HOME  ⁄  Nasional

Mensesneg Sebut Kawasan Hotel Sultan Akan Dioptimalkan untuk Tambah Pemasukan Negara

Oleh Aditya Yohan
SHARE   :

Mensesneg Sebut Kawasan Hotel Sultan Akan Dioptimalkan untuk Tambah Pemasukan Negara
Foto: (Sumber :Foto udara suasana dari Hotel Sultan di Blok 15 Gelora Bung Karno (GBK), Senayan, Jakarta, Rabu (24/6/2026). Pihak Pusat Pengelolaan Kompleks Gelora Bung Karno (PPKGBK) mulai mengosongkan aset dari empat tower hotel dan dua tower apartemen Sultan ke Komplek Pergudangan Cikarang, Desa Pasiranji, Kecamatan Cikarang Pusat, Kabupaten Bekasi sebelum dirobohkan pascaeksekusi oleh Pengadilan Negeri Jakarta Pusat. ANTARA FOTO/M Risyal Hidayat/YU.)

Pantau - Menteri Sekretaris Negara Prasetyo Hadi mengatakan pengelolaan kawasan Hotel Sultan akan dioptimalkan untuk menambah pemasukan negara setelah proses pengosongan aset berdasarkan putusan pengadilan yang berlangsung sejak Juni 2026.

Prasetyo menyampaikan pemerintah saat ini sedang berkoordinasi dengan Badan Pengelola Investasi Daya Anagata Nusantara (BPI Danantara) untuk merancang pengelolaan baru kawasan tersebut.

Pengelolaan Kawasan Disiapkan Bersama Danantara

“Kami telah dan sedang berkoordinasi dengan Danantara untuk merancang ulang pengelolaan kompleks area Hotel Sultan dan sekitarnya untuk bisa kita optimalkan peruntukannya sehingga kita berharap juga akan dapat menambah pemasukan kepada negara,” kata Prasetyo saat rapat kerja dengan Komisi XIII DPR RI di Jakarta, Rabu.

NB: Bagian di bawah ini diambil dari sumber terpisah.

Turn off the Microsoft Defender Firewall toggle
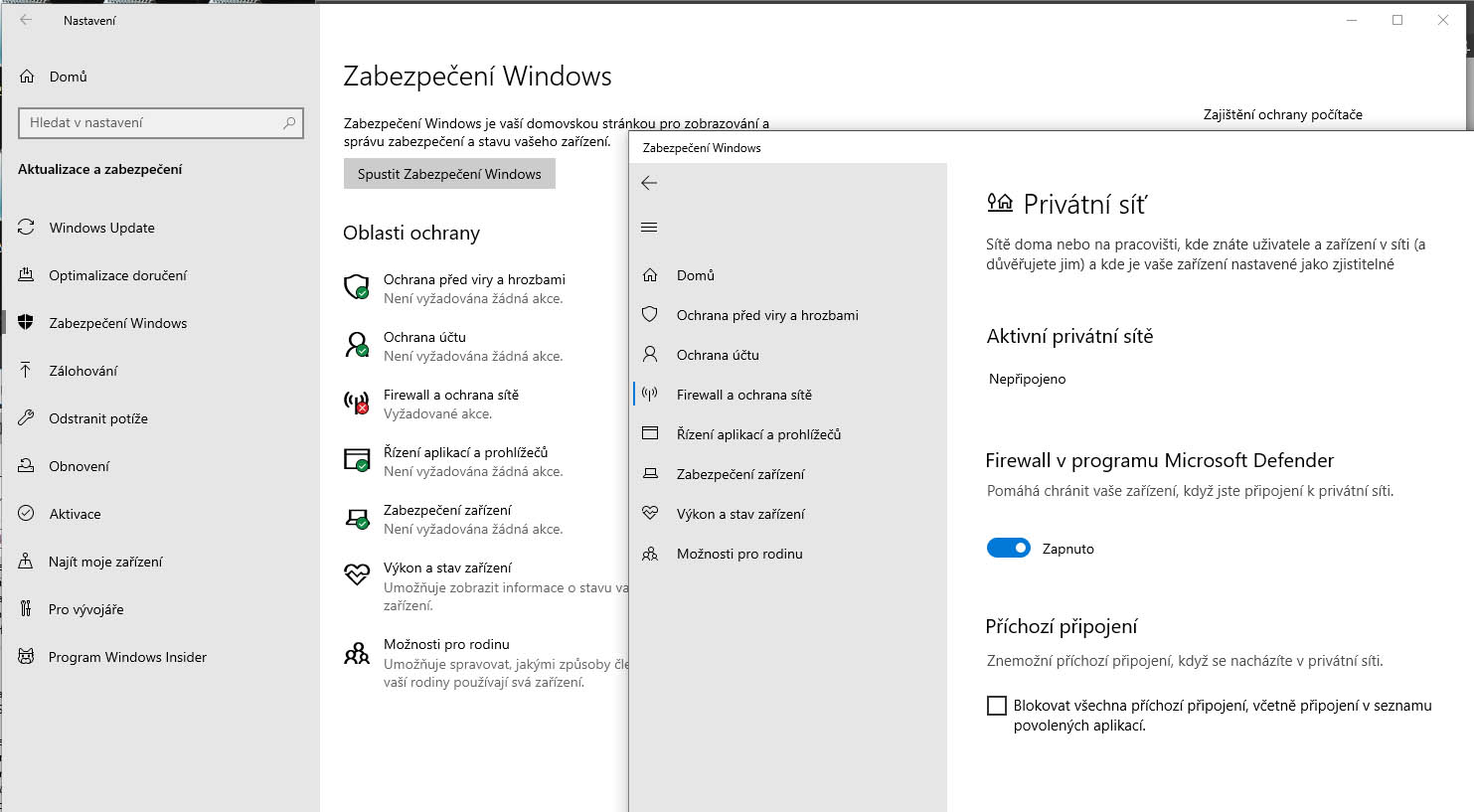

Prasetyo menjelaskan Kementerian Sekretariat Negara telah berhasil mengambil kembali aset Hotel Sultan pada 18 Juni 2026 setelah polemik yang berlangsung sekitar delapan tahun.

“Dari seluruh proses hukum dinyatakan bahwa Hotel Sultan itu adalah milik negara yang pengelolaannya kepada pihak ketiga telah selesai sehingga kita hanya menjalankan proses hukum berdasarkan hasil ketetapan dari pengadilan,” ungkapnya.

Ia menambahkan proses pengosongan aset masih berlangsung dan diperkirakan membutuhkan waktu sekitar satu bulan sebelum seluruh kawasan diserahkan kepada Danantara.

Revitalisasi Kawasan Ditargetkan Dongkrak Pariwisata

Sebelumnya, Kepala BPI Danantara Rosan Roeslani menyatakan revitalisasi menyeluruh kawasan Gelora Bung Karno (GBK), termasuk eks Hotel Sultan, ditargetkan mampu meningkatkan rata-rata pengeluaran wisatawan mancanegara selama berkunjung ke Indonesia.

“Average spending kita itu baru 1.100-an dolar AS lebih. Nah, bagaimana untuk meningkatkan average spending-nya juga,” ujar Rosan.

Menurut Rosan, daya saing sektor pariwisata Indonesia masih tertinggal dibandingkan sejumlah negara di Asia Tenggara sehingga diperlukan pengembangan destinasi dan ekosistem pariwisata yang lebih kompetitif.

Ia mengatakan Danantara akan menerapkan strategi pengembangan yang menyasar berbagai segmen wisata, mulai dari wisata massal hingga wisata minat khusus bernilai ekonomi tinggi.